TEXTE EXTRAIT:

2. Aux termes de l'article R. 541-1 du code de justice administrative : " Le juge des référés peut, même en l'absence d'une demande au fond, accorder une provision au créancier qui l'a saisi lorsque l'existence de l'obligation n'est pas sérieusement contestable. Il peut, même d'office, subordonner le versement de la provision à la constitution d'une garantie ". Il appartient au juge des référés, dans le cadre de cette procédure, de rechercher si, en l'état du dossier qui lui est soumis, l'obligation du débiteur éventuel de la provision est ou n'est pas sérieusement contestable sans avoir à trancher ni de questions de droit se rapportant au bien-fondé de cette obligation ni de questions de fait soulevant des difficultés sérieuses et qui ne pourraient être tranchées que par le juge du fond éventuellement saisi.

3. En premier lieu, la chambre d'agriculture de la Guyane a admis, tant en appel qu'en première instance, ne pas avoir versé à MmeC..., d'une part, une somme de 6 613,63 euros, correspondant à un rappel de salaires bruts, d'autre part l'indemnité compensatrice de congés payés, correspondant à 7,5 jours, pour une somme de 1 464, 41 euros et, enfin, une somme de 224,33 euros s'analysant en un remboursement de frais professionnels Aucune des parties ne conteste l'ordonnance attaquée en tant qu'elle a mis ces sommes, à titre provisionnel, à la charge de la chambre d'agriculture.

ENTRÉES DU CORPUS:
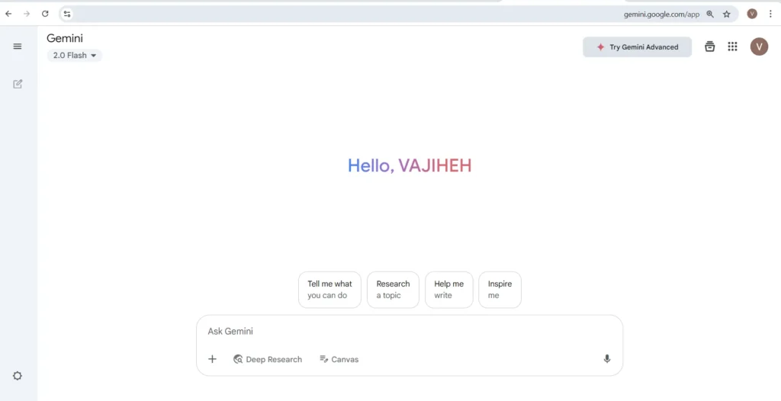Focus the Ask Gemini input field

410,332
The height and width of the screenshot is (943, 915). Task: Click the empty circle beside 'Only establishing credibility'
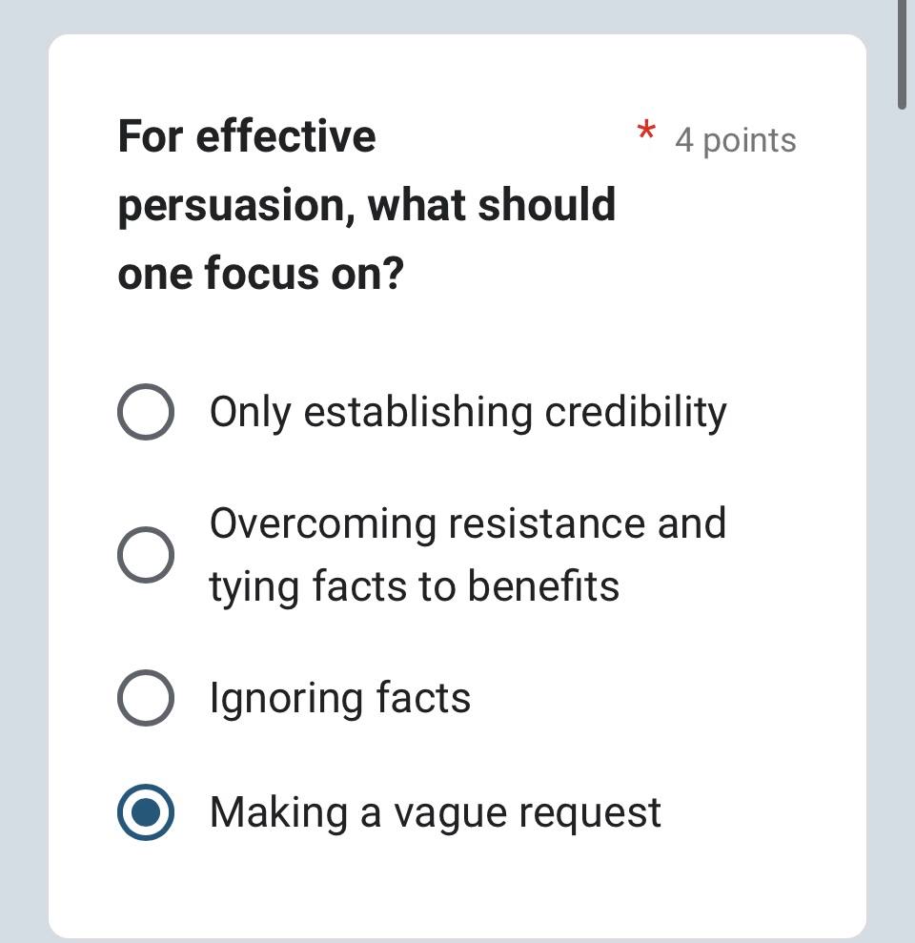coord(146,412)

* * *

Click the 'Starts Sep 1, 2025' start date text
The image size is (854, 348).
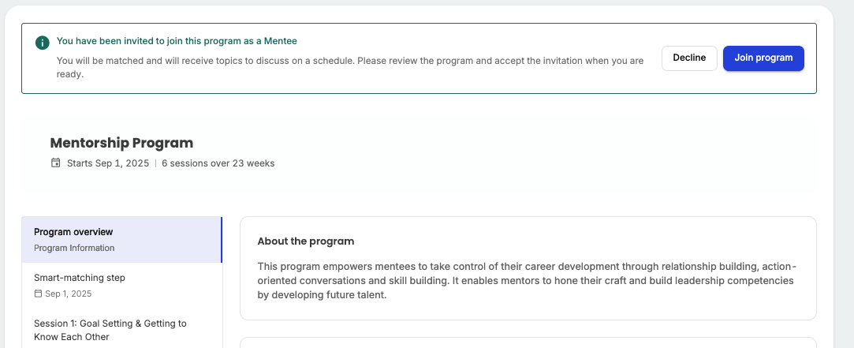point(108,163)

TÂCHES À EFFECTUER:
1/ D'après l'extrait sur le référé-provision, pourquoi le juge des référés n'a-t-il pas à trancher les questions de fait soulevant des difficultés sérieuses ? Répondez en une à trois phrases.
2/ Indiquez, pour chacune des affirmations suivantes, si elle concorde avec l'extrait sur le référé-provision, en répondant par oui ou par non et en citant les termes décisifs de l'extrait :
(a) Le juge des référés ne peut accorder une provision que si une demande au fond a été introduite.
(b) L'indemnité compensatrice de congés payés correspond à 7,5 jours.
(c) Le juge des référés peut, de sa propre initiative, subordonner le versement de la provision à la constitution d'une garantie.
3/ Selon l'extrait sur le référé-provision, quel montant correspond au rappel de salaires bruts que la chambre d'agriculture de la Guyane a admis ne pas avoir versé ?
Les enregistrements forment un matériau indépendant de l'extrait.

ENSEMBLE DES RÉPONSES:
1/ Le juge des référés n'a pas à trancher ces questions de fait parce qu'elles « ne pourraient être tranchées que par le juge du fond éventuellement saisi ». Il lui revient seulement de rechercher si, en l'état du dossier, l'obligation est ou n'est pas sérieusement contestable.

2/
(a) Non : « même en l'absence d'une demande au fond ».
(b) Oui : « correspondant à 7,5 jours ».
(c) Oui : « Il peut, même d'office, subordonner le versement de la provision à la constitution d'une garantie ».

3/ 6 613,63 euros.